Foreword

FOREWORD to “CASSIRER STUDIES” by D.Ph. VERENE

It is an honor and a great pleasure to introduce and welcome a new and most distinguished journal into the contemporary renaissance of interest in Ernst Cassirer’s thought.

In the past two decades many new works on Cassirer have appeared and many important international conferences have been held. This period has also been marked by the initiation and continuing publication of Cassirer’s Nachlaß and the reissuing of his published works in new critical editions. The groundwork has been laid by an older generation of scholars that can become the basis for future work by a younger generation.

Cassirer saw philosophy as an ongoing exchange between generations and among diverse yet congenial minds. In opening remarks that he wrote on the morning of the day of his death, in April 1945, for a lecture he planned to present to the Philosophy Club at Columbia University, on the Concept of Group and the Theory of Perception, he said: «I found it always very instructive and stimulating not only to read the books of contemporary philosophers but also to learn something about the intellectual motives that had induced them to study certain problems and to accept certain theories».

The corpus of Cassirer’s work spans the natural sciences and the human sciences like the Colossus of Rhodes. It is a rich source that is only now being realized for problems in contemporary thought. Cassirer’s conception of the symbol is a master key with which we can unlock each area of human culture and discover how each area exists through the common medium of the symbol.

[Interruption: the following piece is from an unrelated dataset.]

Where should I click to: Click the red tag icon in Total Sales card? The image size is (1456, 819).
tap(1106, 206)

The idea of symbolic form offers us a basis from which to confront the fragmentation of culture that carries over into the problem of the fragmentation of the personality of the modern individual. We find in Cassirer a reaffirmation of the search for truth that has been abandoned by those who have in various ways engaged in the “hermeneutics of suspicion” as a substitute for this ancient search.

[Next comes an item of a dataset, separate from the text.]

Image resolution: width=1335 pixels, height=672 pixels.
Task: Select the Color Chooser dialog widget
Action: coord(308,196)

In his fourth volume of the Philosophy of Symbolic Forms, Cassirer reasserts, through his basis phenomenon of work (Werk), the importance of self-knowledge as central to philosophy. He says: «Know your work and know “yourself” in your work; know what you do, so you can do what you know». He says, further: «The recognition of this purely formal value of truth “itself in itself” is what distinguishes the “philosopher” from the “Sophist”, the “dialectician” from the “rhetorician” and “eristic”».

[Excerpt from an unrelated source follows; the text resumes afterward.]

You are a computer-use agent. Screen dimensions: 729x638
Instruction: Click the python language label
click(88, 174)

Cassirer’s insistence on the centrality of truth for philosophy and thought in general is normative. His good thinking raises morale in an age prone to dissolve philosophical narratives into claims driven by gender, race, or class. Cassirer shows us how culture is distinctively human work that can be comprehended as a positive human achievement. Geist need not be regarded as an alienation from Leben. Geist can be grasped as a transformation of Leben, that takes up the natural movement of Leben as a process of self-development and self-formation. The distance from the immediate, achieved by the power of the symbol, allows the human being the freedom of self-determination.

Philosophy, in Cassirer’s hands, provides not simply critical reflection on the forms of culture; it provides the forms of culture with a vision of the whole. Contemporary philosophy, with its fragmentation into schools and their senses of specialization, offers little general vision. Cassirer shows that philosophy need not take this course, that philosophy is the one power of human thought that can by its very nature act against the partial and the reductionistic.

This positive and holistic sense of philosophy is not achieved by Cassirer through opposition of his position to other positions, but by a functional sense of the unity of truth – by finding what in other contemporary positions can be brought together and moved beyond their divisions in a synthetic and pluralistic, not eclectic manner. Philosophy for Cassirer is a distinctively human activity, not just another science or form of criticism. Cassirer presents to the contemporary world a spirit of thinking of which we are much in need. Without this spirit philosophy cannot be an agile and engaging part of human culture.

On leaving Yale University, before going to Columbia, Cassirer gave what he called a “brief report” to his friends at Yale. It is quoted by Charles Hendel in his memoir of Cassirer in the Library of Living Philosophers volume on his work. It captures in a complete fashion Cassirer’s spirit in philosophy. He says: «As a rule philosophers seem not to be very fond of such a close cooperation. They are apt to disagree in their views, in their interests, in their very definition of what philosophy is and means. And the task that had to be solved here was so much the more doubtful and risky since three different generations were expected to have a share in a common work. To the struggle between philosophers there was added the struggle between the generations. In many of our modern systems of education we are told that it is hopeless to reconcile the views of men belonging to different generations. We are told that there is a deep and insurmountable gap between the generations; that every new generation must feel in its own way, think its own thoughts and speak its own language. I regard this as a misleading and dangerous dogma – and as a dogma that throughout my life I found constantly contradicted by my own personal experience».

The spirit of these remarks should be the starting-point for entering Cassirer’s philosophy and from which contemporary philosophy can learn. Regardless of what particular aspects of his thought may be taken up as sources to be developed for contemporary problems, it is his sense of what it is to philosophize that is and should be decisive for us.